You should be teaching what you know (even if you’re no expert)
I read a story recently about two developers. Both had roughly the same expertise and learned at about the same rate. As they improved their skills, one of the developers shared everything he learned on a blog. The blog soon became so popular that he grew a huge audience and raised thousands of dollars in a related Kickstarter campaign.
The other developer, having shared nothing he learned, had barely an audience to speak of.
What I love about this story is that the developer who didn’t share what he learned thought little of the other developer’s blog. For him, the blog posts were useless, because it didn’t teach him anything he didn’t already know. What he failed to realise was that a huge number of people didn’t know all those things yet. The first developer took advantage of the fact that there’s always someone who doesn’t know as much as you.
If you know anything—and I know you do—you should be teaching what you know right now.
Not convinced? Here are three big reasons to get started straight away.
You don’t have to become an expert first
Have you ever thought about teaching others what you know, only to be held back by the feeling that you’re not an expert yet? That you don’t have the experience, the qualifications, or the visibility to start teaching yet?
There are two ways to get past this problem and start teaching now. The first is a lesson I learned from Sean McCabe, an independent Lettering Artist & Type Designer who has built up a community of thousands:
“You don’t have to have an audience to teach nor do you have to be an expert. You’ll grow your audience and be seen as an expert BY teaching.”
Remember those two developers I told you about? The one who shared what he was learning was not an expert when he started teaching. He taught other people what he knew, and there were enough people who weren’t at his level yet (but wanted to be) that his teaching helped propel him to become seen as an expert in his field.

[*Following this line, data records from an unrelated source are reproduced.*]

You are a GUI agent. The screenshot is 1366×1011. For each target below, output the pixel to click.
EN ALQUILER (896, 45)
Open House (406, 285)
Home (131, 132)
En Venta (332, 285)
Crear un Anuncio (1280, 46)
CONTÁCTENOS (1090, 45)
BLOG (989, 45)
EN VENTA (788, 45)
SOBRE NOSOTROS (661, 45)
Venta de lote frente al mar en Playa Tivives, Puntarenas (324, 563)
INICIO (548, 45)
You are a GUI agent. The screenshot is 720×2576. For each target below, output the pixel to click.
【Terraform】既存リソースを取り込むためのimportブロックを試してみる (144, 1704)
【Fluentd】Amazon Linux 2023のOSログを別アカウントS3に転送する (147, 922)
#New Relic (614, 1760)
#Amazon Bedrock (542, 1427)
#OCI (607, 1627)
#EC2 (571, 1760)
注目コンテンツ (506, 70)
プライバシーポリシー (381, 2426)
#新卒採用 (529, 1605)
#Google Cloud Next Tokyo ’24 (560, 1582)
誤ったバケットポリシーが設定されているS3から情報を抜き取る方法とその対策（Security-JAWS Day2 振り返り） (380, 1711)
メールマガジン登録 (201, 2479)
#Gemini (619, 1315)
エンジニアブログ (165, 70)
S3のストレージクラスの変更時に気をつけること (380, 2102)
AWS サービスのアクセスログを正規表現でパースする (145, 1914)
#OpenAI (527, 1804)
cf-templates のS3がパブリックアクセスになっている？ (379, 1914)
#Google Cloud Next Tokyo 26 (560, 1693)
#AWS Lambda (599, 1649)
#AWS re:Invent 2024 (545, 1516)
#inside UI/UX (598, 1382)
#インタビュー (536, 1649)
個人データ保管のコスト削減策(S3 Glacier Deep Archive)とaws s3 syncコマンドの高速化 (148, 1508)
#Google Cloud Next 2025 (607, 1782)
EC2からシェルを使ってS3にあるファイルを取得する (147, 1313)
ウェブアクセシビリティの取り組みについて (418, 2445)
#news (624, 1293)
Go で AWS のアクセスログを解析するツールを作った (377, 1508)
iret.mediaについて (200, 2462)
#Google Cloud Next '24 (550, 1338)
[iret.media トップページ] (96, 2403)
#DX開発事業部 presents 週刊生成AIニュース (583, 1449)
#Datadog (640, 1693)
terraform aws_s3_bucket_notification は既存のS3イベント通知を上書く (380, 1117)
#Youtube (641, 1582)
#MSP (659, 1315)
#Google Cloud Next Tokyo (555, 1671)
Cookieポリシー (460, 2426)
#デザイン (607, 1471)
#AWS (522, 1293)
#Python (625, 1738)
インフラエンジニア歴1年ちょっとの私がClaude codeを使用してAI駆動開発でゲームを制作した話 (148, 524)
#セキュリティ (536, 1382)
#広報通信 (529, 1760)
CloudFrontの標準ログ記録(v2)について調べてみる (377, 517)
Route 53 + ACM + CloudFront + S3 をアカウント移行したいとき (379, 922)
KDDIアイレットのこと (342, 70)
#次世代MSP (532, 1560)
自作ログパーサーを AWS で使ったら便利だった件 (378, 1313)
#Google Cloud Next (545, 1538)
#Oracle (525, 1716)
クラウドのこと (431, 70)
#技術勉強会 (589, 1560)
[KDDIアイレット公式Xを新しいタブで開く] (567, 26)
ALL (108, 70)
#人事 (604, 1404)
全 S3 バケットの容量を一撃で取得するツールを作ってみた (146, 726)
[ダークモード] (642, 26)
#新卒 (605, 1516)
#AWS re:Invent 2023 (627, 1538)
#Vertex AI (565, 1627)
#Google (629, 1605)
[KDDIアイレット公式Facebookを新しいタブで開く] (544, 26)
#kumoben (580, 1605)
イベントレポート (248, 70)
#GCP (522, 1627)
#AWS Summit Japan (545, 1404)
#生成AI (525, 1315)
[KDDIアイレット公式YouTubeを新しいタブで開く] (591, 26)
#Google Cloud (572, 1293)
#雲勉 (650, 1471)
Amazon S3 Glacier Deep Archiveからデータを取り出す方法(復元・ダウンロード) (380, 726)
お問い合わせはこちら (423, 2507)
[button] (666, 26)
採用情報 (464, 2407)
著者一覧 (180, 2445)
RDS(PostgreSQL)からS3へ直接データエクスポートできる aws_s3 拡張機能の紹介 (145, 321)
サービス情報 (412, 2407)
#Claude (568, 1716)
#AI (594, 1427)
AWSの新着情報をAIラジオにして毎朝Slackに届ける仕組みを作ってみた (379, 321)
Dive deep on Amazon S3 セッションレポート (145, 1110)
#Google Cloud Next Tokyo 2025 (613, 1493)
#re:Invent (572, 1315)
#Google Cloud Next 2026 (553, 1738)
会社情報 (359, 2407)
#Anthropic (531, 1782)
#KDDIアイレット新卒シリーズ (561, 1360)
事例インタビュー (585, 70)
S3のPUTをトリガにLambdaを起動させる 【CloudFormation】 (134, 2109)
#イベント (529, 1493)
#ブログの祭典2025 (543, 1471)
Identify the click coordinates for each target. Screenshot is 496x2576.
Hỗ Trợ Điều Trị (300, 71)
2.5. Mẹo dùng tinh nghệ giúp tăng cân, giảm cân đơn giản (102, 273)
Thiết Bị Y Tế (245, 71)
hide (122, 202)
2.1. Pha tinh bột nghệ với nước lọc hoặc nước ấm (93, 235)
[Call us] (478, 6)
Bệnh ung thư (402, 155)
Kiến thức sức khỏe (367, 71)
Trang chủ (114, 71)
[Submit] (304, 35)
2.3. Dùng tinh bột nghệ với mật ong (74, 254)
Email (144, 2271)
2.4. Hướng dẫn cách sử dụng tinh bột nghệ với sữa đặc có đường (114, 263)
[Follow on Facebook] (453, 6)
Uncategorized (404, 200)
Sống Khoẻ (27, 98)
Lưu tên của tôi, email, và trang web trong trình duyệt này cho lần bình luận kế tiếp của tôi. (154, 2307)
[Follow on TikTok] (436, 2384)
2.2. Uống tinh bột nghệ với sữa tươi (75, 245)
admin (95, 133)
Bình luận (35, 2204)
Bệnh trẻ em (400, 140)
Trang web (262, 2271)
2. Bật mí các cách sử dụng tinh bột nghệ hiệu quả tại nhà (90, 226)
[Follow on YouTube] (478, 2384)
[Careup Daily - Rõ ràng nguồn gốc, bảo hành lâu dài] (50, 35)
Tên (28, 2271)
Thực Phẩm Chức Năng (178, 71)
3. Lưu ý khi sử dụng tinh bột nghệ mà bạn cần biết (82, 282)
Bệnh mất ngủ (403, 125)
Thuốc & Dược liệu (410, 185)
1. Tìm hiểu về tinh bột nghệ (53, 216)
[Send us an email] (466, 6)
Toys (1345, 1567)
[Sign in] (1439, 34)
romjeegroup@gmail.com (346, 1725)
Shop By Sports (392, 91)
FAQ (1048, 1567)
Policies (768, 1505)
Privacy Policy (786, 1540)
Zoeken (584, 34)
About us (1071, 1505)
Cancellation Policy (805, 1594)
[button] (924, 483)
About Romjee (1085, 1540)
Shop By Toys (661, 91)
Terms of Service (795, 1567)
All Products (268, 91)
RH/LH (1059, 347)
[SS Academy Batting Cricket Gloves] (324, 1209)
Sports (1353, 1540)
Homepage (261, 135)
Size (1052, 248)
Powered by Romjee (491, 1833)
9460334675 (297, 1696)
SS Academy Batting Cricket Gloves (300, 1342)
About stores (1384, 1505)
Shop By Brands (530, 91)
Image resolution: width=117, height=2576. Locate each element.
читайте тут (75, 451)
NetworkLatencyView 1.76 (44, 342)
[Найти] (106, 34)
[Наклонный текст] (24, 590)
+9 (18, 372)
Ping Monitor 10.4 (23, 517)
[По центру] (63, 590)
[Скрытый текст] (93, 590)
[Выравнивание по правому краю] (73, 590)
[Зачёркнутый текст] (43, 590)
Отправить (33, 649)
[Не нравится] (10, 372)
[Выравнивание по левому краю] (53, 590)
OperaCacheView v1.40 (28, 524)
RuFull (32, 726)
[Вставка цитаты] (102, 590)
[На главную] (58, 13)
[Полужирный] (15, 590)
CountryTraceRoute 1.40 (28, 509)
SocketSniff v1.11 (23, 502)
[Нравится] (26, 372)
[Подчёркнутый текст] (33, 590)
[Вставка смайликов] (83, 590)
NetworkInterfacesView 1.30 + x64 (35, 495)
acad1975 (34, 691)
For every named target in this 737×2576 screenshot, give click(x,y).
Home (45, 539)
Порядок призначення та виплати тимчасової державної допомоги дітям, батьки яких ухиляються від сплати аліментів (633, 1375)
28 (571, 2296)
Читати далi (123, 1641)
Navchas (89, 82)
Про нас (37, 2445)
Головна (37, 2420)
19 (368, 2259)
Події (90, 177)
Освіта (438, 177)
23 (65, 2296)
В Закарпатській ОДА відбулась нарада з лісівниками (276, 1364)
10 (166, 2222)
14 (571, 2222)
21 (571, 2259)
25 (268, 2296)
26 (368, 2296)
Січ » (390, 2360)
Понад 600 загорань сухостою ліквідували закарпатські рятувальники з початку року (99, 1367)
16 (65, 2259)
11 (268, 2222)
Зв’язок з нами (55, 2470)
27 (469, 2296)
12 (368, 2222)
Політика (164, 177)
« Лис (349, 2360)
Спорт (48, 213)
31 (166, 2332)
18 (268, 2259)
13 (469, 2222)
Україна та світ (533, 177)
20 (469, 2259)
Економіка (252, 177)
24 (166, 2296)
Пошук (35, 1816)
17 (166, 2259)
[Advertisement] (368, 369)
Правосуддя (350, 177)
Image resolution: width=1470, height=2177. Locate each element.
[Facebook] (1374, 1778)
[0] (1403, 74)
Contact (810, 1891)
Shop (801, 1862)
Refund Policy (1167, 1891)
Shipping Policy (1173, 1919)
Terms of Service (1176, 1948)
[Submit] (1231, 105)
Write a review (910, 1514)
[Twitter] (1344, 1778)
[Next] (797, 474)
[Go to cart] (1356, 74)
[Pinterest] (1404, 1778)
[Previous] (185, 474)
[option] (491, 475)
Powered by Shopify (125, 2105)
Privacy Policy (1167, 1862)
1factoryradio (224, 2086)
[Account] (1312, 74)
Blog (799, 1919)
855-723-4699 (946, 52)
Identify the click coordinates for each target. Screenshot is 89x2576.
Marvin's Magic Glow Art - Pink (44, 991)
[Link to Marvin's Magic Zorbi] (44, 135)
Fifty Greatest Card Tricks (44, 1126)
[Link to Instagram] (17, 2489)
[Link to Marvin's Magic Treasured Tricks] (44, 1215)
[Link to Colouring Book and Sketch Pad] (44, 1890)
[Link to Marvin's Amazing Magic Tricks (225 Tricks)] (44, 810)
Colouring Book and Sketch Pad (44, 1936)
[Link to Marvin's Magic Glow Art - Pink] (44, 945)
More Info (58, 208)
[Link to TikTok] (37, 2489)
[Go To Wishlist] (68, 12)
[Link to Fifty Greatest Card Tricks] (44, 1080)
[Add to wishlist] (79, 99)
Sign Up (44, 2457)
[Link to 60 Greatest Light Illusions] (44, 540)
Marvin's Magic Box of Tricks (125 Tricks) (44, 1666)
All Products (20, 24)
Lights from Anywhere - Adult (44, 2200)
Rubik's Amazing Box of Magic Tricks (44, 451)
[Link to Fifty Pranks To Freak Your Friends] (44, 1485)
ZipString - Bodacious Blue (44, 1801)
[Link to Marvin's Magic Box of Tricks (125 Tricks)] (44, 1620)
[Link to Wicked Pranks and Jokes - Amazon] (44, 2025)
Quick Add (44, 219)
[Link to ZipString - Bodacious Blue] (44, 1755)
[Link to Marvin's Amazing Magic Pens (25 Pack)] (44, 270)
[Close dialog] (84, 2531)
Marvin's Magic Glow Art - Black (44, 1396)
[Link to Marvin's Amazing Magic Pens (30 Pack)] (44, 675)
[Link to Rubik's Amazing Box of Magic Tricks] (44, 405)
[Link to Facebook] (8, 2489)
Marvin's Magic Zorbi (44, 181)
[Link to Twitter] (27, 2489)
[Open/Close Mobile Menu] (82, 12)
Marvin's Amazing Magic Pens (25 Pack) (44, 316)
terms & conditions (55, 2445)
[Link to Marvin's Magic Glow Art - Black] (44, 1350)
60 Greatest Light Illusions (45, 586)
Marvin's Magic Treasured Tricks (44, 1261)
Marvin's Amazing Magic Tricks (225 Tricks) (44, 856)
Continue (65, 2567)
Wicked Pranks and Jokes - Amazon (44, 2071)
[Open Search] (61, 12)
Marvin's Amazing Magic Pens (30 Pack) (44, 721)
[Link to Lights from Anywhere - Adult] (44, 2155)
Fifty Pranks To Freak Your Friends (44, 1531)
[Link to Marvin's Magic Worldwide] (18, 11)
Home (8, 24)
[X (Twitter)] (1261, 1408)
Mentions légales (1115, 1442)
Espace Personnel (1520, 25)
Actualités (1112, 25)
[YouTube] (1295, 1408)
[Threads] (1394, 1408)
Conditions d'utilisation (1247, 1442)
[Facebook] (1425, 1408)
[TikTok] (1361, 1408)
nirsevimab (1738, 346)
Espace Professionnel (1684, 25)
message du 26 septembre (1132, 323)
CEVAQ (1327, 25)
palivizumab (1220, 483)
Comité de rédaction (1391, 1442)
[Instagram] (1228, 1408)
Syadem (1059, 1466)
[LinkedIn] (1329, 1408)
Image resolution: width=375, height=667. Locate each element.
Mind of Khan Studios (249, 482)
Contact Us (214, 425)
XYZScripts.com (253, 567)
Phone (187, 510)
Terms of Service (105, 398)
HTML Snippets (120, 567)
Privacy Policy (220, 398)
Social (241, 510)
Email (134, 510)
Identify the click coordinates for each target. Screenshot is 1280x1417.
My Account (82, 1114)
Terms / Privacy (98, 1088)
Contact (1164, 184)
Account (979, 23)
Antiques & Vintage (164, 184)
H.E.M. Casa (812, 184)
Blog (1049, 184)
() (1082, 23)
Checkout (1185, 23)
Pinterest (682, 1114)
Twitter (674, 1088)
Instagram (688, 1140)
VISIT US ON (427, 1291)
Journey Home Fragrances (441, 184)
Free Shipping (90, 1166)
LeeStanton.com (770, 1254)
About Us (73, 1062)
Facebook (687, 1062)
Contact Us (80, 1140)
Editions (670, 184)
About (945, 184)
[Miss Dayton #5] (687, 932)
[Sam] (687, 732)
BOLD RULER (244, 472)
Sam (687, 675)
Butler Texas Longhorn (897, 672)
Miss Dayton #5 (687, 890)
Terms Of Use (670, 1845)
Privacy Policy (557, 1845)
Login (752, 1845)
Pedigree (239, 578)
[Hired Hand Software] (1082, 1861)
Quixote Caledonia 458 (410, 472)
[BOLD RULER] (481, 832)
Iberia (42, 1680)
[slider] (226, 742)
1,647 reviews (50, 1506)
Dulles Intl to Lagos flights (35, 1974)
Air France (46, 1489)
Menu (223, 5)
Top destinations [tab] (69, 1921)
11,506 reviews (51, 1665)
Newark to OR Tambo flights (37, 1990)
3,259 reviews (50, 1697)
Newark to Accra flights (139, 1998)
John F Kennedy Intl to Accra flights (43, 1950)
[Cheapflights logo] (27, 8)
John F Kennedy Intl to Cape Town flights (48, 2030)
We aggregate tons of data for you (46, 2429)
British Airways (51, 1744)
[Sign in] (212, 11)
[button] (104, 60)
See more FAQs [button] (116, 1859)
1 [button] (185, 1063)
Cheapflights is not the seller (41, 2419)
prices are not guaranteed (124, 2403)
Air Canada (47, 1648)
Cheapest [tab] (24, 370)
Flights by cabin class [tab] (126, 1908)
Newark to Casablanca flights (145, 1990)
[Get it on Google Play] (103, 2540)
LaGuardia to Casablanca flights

The more you teach, the more people will see you as an expert. And the more people see you as an expert, the more opportunities you’ll get to teach—you might be asked to give talks or lectures, to contribute to books or magazines, or to be interviewed on blogs, podcasts or radio shows. And each time you’re teaching more people, and more people are discovering your expertise.
The second way to get past the feeling that you’re not “expert enough” to teach others is to reframe the process. I like to think of it as sharing, rather than teaching. There’s less pressure in sharing what you’ve learned or experienced than teaching on a topic.
It’s okay to not have all the answers, and it’s okay to be wrong. Framing the process as “sharing what you know” gives you more leeway to feel comfortable making mistakes, changing your mind, and sharing your knowledge in the context of your own experiences. It doesn’t make it any less valuable to your “students”, but it can make it easier to get started.
You learn better by teaching others
Another reason you shouldn’t wait to start teaching others is that it will help you learn. Research has shown that when we explain something to other people, we come to understand it better ourselves. The process of teaching others helps us recognize gaps in our own understanding and better organize information in our minds.
We’re also better at taking in the information initially, when we’ve been primed to think we’ll be teaching it to someone else later. It seems that this comes from a different way of approaching the learning material. We know we need to pay attention to the most important points and organize them in our minds, if we’re going to teach someone else.
It’s even been shown that first-born children are generally more intelligent than their younger brothers and sisters—potentially due to their efforts to share knowledge with younger siblings.
So, if nothing else, teach others for your own sake. Even if you have an audience of zero, start blogging, podcasting or creating videos to share the knowledge you’re learning. You’ll reap the benefits in your own learning progress, regardless of whether you’re helping others (yet) or not.
Teaching builds your brand
Just like the chicken-or-the-egg problem of being an expert before you can teach, you don’t have to have an audience before you start teaching. Not only will you be reaping the benefits of better learning from putting effort into teaching others, but it’s a great way to grow your audience.
In fact, Crew founder Mikael Cho has written about this before, in the context of getting new customers. In his post, titled “Out-teach your competition“, Mikael wrote:
“When you create content that is practically useful, it helps build an audience better than any other type of content.”
As Mikael points out, readers prefer to share content that offers some practical utility.
There are plenty of examples of brands that have grown as a result of teaching what they knew. 37Signals is a great example. Nate Kontny has been sharing lessons he’s learned while working on Draft to great effect. Sean McCabe’s brand, Seanwes, is all about sharing everything he knows about business and creativity—and his brand is growing every day as a direct result of teaching.
Something I learned quickly after joining the Buffer team, a company that has grown to support hundreds of thousands of customers, was that our readers wanted actionable advice. They came to us to learn, and because we delivered time after time, our brand continued to grow.
As James Clear has pointed out, successful people start before they feel ready. Teaching is no exception.
Don’t worry about whether you’ve hit “expert” status yet, or how big (or small) your audience is. Focus on what you’ve learned, or what you’re learning right now, and how you can share those lessons in a way that will help others. If it helps, imagine you’re teaching your former self, before you’d learned these lessons.
Start sharing what you know. And don’t forget, there’s always someone who knows less than you. Go help them.